To be eligible for a loan, a business must be located in or directly adjacent to a region where the authorized regional entity has received an allocation; must have suffered measurable physical damage because of the disaster; and must intend to resume business operations in the community as quickly as possible. While the loan program will be available to businesses in all 72 counties, WEDC is initially working with regional entities in the areas of the state that were hit hardest by the flooding: The Mississippi River Regional Planning Commission, the Southwestern Wisconsin Regional Planning Commission; and the Madison Region Economic Partnership (MadREP).
CLICK HERE for more information about the microloan program.
♦ Gov. Scott Walker is urging state senators to pass a multimillion-dollar incentive package for the Kimberly-Clark Corporation before the end of the month in an effort to keep at least one of the company’s Fox Valley plants open. However, the Republican-controlled Senate, which does not currently have enough votes to pass the legislation without Democratic support, is unlikely to return to Madison to take a vote before the November elections.
♦ Gov. Scott Walker recently announced $3.6 million in Dual Enrollment Fast Forward grants to help Wisconisn students in 209 school districts across the state earn post-secondary education credits in high school. The grants will allow high school teachers to gain necessary certification as dual enrollment instructors.
♦ State schools superintendent and Democratic gubernatorial candidate Tony Evers would like a 10% increase in K-12 school funding in the next state budget cycle. The Department of Public Instruction, which Evers oversees, submitted an agency budget request to Gov. Scott Walker’s office that is seeking $1.4 billion in additional funding for Wisconisn schools.

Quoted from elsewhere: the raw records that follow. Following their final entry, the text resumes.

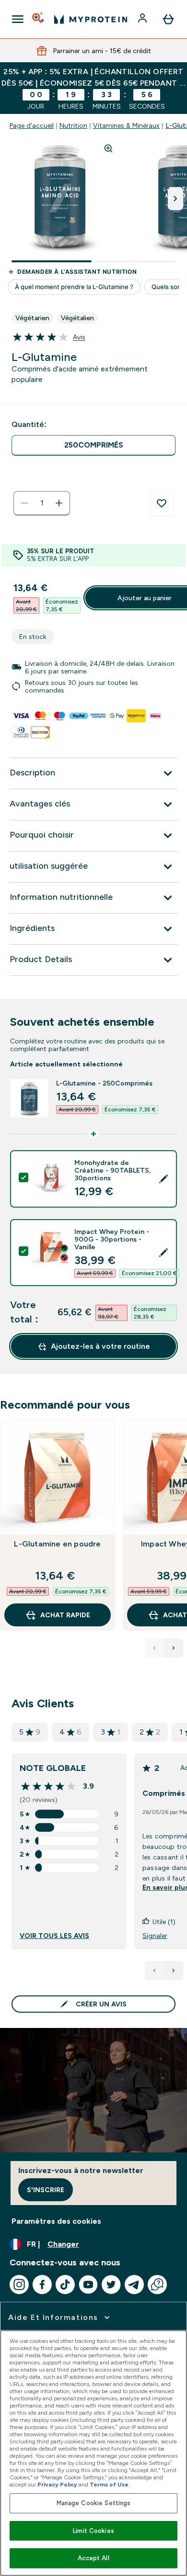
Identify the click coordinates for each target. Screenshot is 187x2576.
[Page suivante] (173, 1970)
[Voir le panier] (168, 19)
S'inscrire (45, 2190)
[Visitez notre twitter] (111, 2284)
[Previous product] (154, 1648)
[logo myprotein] (90, 19)
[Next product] (173, 1648)
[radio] (93, 445)
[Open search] (39, 19)
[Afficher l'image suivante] (175, 198)
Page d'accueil (32, 125)
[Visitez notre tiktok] (65, 2284)
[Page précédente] (154, 1970)
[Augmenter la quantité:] (59, 503)
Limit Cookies (93, 2530)
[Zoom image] (108, 148)
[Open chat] (157, 2284)
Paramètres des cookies (56, 2221)
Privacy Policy (57, 2484)
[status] (41, 503)
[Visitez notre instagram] (19, 2284)
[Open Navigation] (17, 19)
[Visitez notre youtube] (88, 2284)
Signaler (154, 1935)
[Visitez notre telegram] (134, 2284)
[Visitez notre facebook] (42, 2284)
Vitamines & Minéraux (126, 125)
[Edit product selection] (163, 1179)
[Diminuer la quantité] (24, 503)
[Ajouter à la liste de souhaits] (162, 503)
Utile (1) (163, 1922)
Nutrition (73, 125)
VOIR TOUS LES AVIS (54, 1935)
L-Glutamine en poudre (57, 1544)
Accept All (93, 2558)
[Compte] (143, 19)
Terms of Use (109, 2484)
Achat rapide (65, 1615)
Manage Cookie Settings (94, 2503)
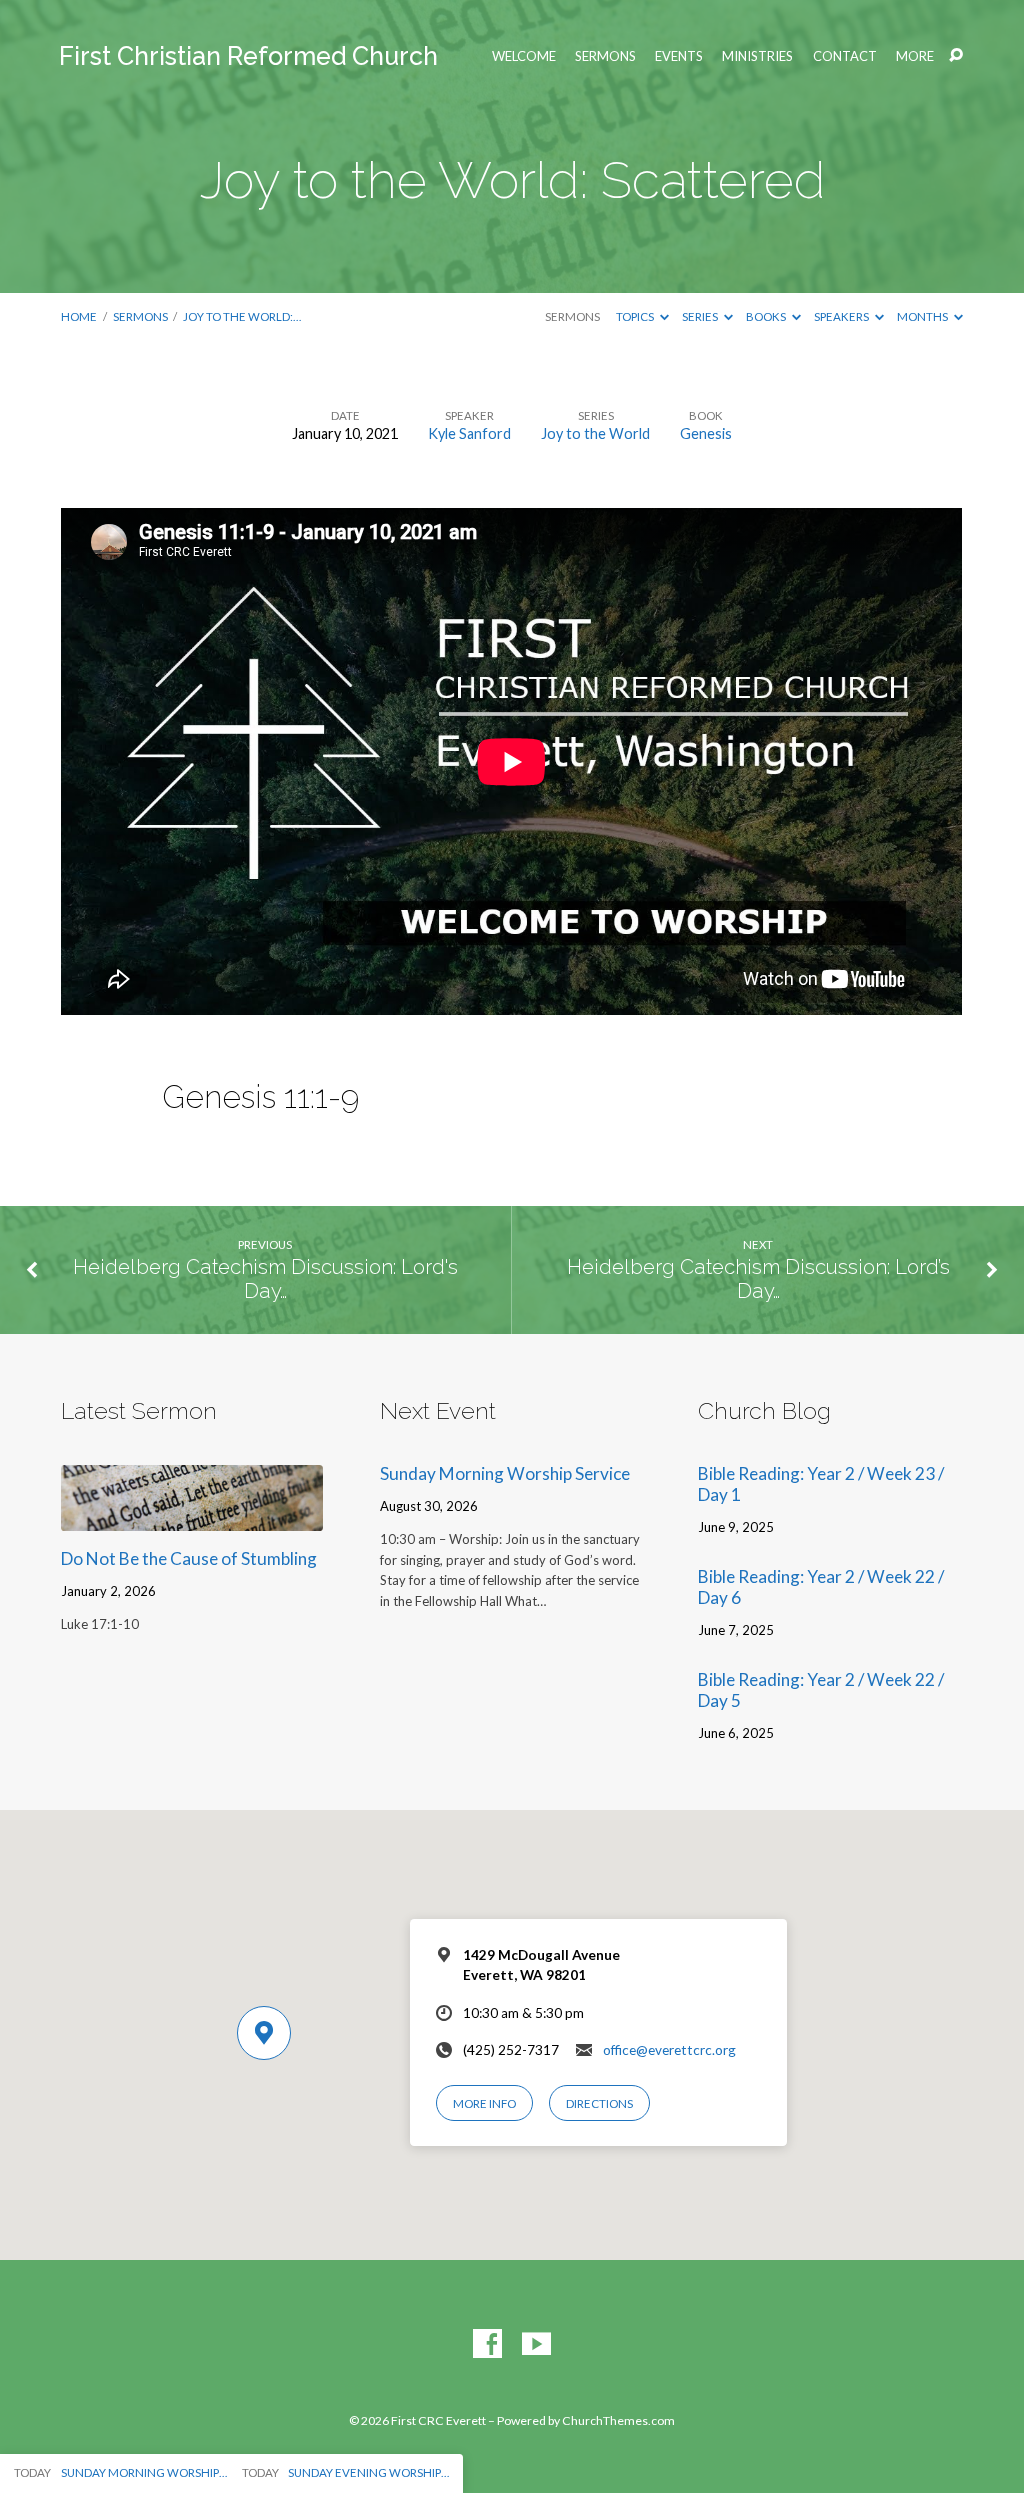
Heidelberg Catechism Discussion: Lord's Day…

♦ According to the Wisconsin Department of Revenue (DOR), preliminary 2017-18 general fund tax collections increased by 4% over the previous year, totaling slightly more than $16 billion.
♦ UW-Green Bay, the City of Green Bay and Brown County leaders recently broke ground on a $15 Million STEM Innovation Center. The project, funded by taxpayer dollars and private donations, includes the creation of a Mechanical Engineering program at UW-Green Bay. The project, a 2018 CEDA Award finalist, will help meet the region’s workforce needs in engineering and technology, bolstering economic growth and allowing the region to remain competitive in the manufacturing sector. The building is scheduled to open in August 2019.
♦ WEDC has introduced their “Supplier Readiness Series: Foxconn and Beyond” as a next step for Wisconsin suppliers to get involved in the Foxconn project. Workshops will be held over the next week in Racine, Green Bay, Superior and Madison, and are currently open for registration. The workshops are designed to prepare Wisconsin suppliers for the opportunities presented by Foxconn’s investment and will provide attendees with an introduction to the vendor readiness process the company will follow. More information can be found at Supplier Readiness.